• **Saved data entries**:

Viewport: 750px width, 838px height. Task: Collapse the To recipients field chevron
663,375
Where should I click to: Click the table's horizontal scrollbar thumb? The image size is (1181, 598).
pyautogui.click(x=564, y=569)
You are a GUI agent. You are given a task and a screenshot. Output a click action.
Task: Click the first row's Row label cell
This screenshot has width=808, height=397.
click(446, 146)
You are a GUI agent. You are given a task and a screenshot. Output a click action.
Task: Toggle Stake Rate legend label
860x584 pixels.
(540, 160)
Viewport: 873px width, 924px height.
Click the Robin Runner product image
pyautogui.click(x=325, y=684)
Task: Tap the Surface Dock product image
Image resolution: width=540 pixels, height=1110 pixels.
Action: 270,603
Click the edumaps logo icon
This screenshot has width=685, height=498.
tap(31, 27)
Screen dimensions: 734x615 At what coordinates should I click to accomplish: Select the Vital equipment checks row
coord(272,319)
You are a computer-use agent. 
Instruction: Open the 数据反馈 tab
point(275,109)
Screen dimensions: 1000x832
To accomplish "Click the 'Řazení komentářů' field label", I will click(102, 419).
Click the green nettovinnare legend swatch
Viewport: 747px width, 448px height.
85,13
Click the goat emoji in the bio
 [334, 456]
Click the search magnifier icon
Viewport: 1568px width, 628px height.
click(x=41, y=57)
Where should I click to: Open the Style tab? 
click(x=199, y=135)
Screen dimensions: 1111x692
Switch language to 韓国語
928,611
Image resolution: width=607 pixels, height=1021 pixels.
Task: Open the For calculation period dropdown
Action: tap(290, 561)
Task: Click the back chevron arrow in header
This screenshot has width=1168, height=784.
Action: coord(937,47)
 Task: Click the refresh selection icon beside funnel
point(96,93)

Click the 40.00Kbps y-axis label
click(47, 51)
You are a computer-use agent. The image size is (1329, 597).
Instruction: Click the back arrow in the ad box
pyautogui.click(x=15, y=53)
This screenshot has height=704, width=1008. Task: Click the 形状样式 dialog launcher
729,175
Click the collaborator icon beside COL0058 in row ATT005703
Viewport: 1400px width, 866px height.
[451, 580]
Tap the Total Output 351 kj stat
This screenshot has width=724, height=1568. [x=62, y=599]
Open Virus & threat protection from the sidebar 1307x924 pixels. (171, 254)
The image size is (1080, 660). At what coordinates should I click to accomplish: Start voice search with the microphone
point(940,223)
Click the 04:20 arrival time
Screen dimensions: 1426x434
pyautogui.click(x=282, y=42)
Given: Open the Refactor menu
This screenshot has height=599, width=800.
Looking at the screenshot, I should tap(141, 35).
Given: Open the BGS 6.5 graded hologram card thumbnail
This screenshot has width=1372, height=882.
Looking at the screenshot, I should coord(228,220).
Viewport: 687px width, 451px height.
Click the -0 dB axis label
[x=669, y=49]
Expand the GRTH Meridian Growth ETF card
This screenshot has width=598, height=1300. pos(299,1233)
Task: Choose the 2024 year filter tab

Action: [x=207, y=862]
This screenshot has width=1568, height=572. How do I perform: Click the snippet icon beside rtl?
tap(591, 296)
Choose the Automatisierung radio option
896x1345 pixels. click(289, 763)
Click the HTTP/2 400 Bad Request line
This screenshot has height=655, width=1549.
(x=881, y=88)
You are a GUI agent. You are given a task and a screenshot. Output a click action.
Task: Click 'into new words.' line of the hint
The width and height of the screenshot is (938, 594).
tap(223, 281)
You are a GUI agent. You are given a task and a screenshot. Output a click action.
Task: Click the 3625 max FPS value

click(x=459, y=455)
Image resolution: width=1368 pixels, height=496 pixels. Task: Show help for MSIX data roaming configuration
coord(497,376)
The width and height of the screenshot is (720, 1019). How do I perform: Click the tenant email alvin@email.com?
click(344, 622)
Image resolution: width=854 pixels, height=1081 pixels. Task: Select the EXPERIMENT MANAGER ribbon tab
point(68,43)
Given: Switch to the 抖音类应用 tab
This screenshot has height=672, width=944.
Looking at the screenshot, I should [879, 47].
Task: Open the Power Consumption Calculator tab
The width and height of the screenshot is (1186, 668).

• **Problem description**: Using the records above, copy word for word the line with "This screenshot has width=1168, height=784.", the line with "You are a computer-use agent. The", and every line between them.

• **Completed task**:
This screenshot has width=1168, height=784.
Action: coord(937,47)
 Task: Click the refresh selection icon beside funnel
point(96,93)

Click the 40.00Kbps y-axis label
click(47, 51)
You are a computer-use agent. The image size is (1329, 597).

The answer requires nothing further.